特別支援学校教員がなぜ海を渡るのか 理想のインクルーシブ教育を求めて #こどもをまもる
特別支援学校の教員が感じた疑問
この日の教室には、5人の生徒に対し、大内さんを含め3人の教員がいた。特にサポートが必要な生徒に対しては、「一対一」の形をとることもある。教員1人でおよそ40人の児童生徒をみる通常学級よりも圧倒的に手厚い体制といえる。保護者の多くもこの手厚さを求め、我が子の通学先に特別支援学校を選ぶ。しかし、大内さんはこうした体制を必ずしもいいものとは思わない。 「日本の教育は、通常学級であれ、特別支援学級であれ、特別支援学校であれ、個人の能力をいかにして伸ばすかということばかりに重点が置かれている。それが自立だという考え方です。でも、彼らがいずれ学校を卒業して、地域社会の一員になるときのことを考えているのか。僕は疑問に思います」 なぜ、大内さんはそう考えるのか。それは数年前の経験が影響している。 2015~2017年度、神奈川県内の別の特別支援学校の高等部の教員だった大内さんは、初めて高校1年生から3年間持ち上がりで担当した。どの生徒も大きな可能性を秘めていると信じて疑わなかった。しかし、その生徒たちが、いよいよ社会に飛び立つ時期になると、厳しい現実を突きつけられた。いくら調べても、ほんのわずかな就労先しか提示できないのだ。 生徒たちの多くはスクールバスで通学するため、入学と同時に地域社会から分離される。そして、卒業と同時に、障害が重いとされる生徒ほど、自宅から近い場所で就労する。一見すると、地域社会に戻ったようにも見える。しかし、そこには同世代の知り合いはいない。就労の場の多くは、少数の管理者を除けば全員が障害者ということがほとんど。大内さんは「異様な世界」と指摘する。

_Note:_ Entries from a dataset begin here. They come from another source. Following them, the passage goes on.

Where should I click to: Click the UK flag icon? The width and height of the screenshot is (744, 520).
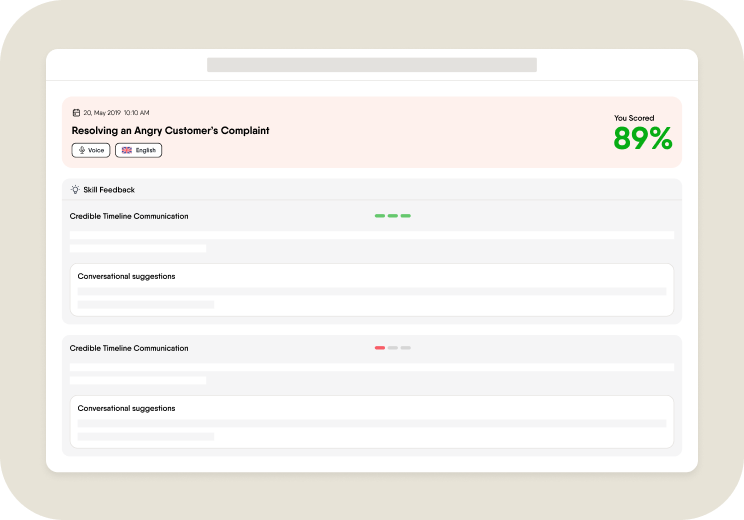(126, 150)
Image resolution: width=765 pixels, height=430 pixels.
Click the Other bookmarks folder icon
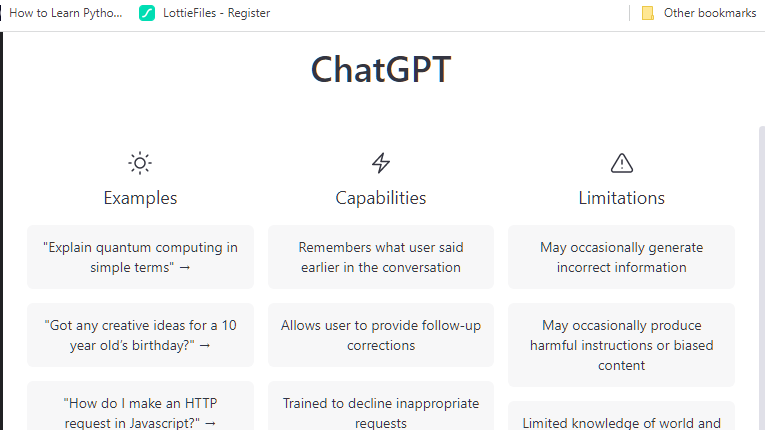tap(648, 13)
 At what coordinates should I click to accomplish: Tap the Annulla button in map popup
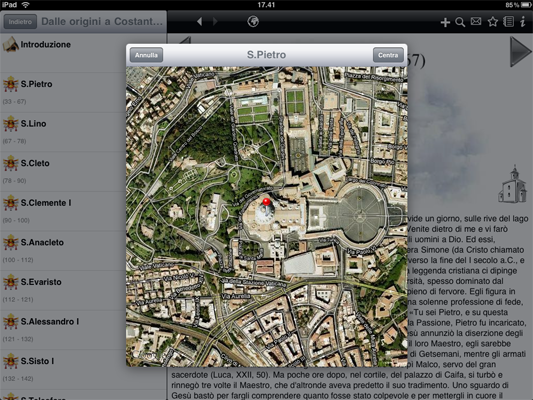(x=146, y=55)
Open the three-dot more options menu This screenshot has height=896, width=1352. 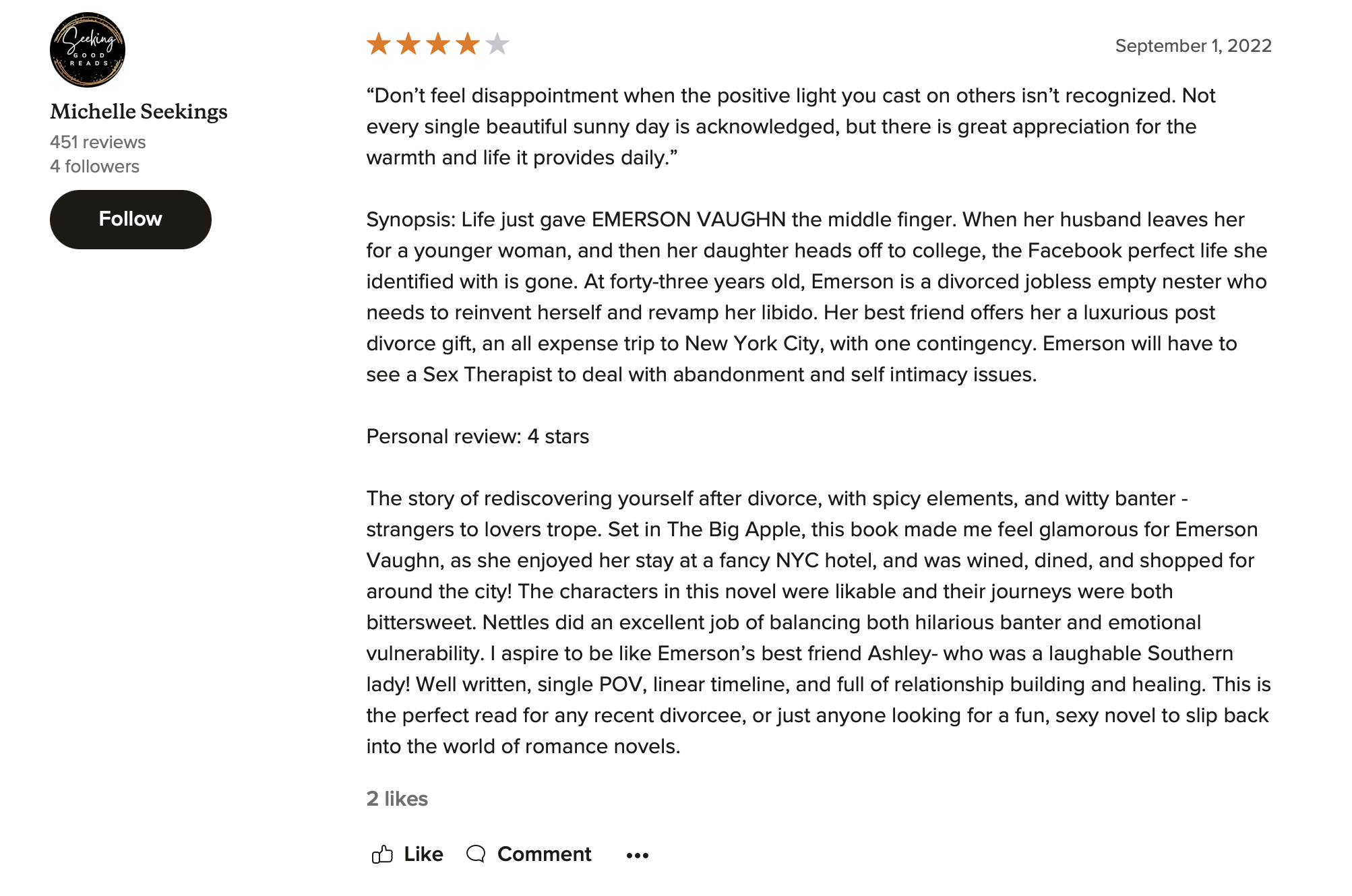point(637,856)
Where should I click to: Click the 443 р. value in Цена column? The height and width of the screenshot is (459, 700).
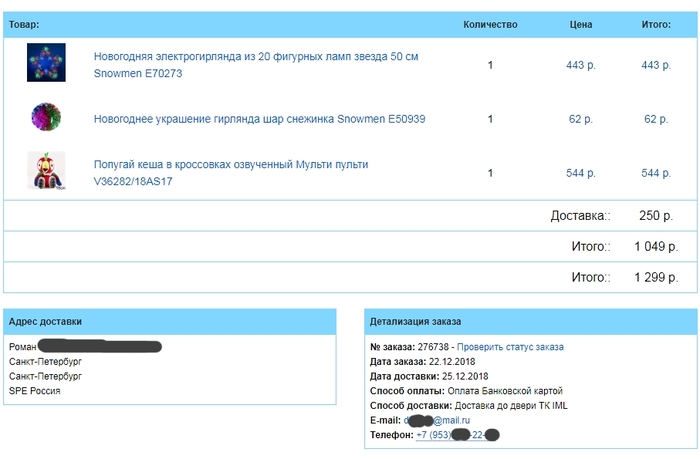pos(581,65)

「障害が重い人ほど、家とその職場を往復するだけの生活になる。職場は確かに街の中にあるかもしれない。でも、それで地域社会の中にあるといえるのか。僕には街の中で障害者を『隔離』しているように思えます。2016年7月、神奈川県相模原市の知的障害者福祉施設『津久井やまゆり園』で入所者19人が殺害される事件が発生しましたが、健常者の側の都合で障害者を社会から分離するという点では、構造的に同じではないかと感じます。本来、生徒たちそれぞれにはいろいろな能力があり、さまざまな人生を生きる選択肢があって然るべきです。でも、現実を見ると、生徒たちに待っているのは、さまざまな可能性を奪われ、管理されるだけの生活ではないかと感じた。明るい世界の中に生徒たちを送り出すとは、全く思えなかったんです」 こうした障害者だけを集めるシステムについて、大内さんは「日本は障害者に無関心なままでいられる分離が前提となっている社会であり、その状態を守ろうとしている」と述べる。そして、障害のある子どもたちだけを集めて教育を行う特別支援学校も、やはり分離社会を生み出すしくみの一つだとする。 「もちろん、教員たちは日々一生懸命、それこそ自分の時間を削りながら、子どもたちのために働いています。しかし、支援学校というものの始まりが、もともとは通常の学校に通学する機会を与える代わりに、一般の子どもたちとは別の場所で教育を行ってきたものである以上、まったくの善意とはいえないと思う。ある意味、排除の教育であり、差別の構造の中にあります。そして、自分自身、その分離社会を生み出すしくみに加担しているという罪悪感をずっと心に抱いてきました」 教え子たちの門出に際し、こうした罪悪感が改めて頭をもたげてきたとき、大内さんの脳裏に浮かんだのはかつて留学していたイタリアで見た光景だった。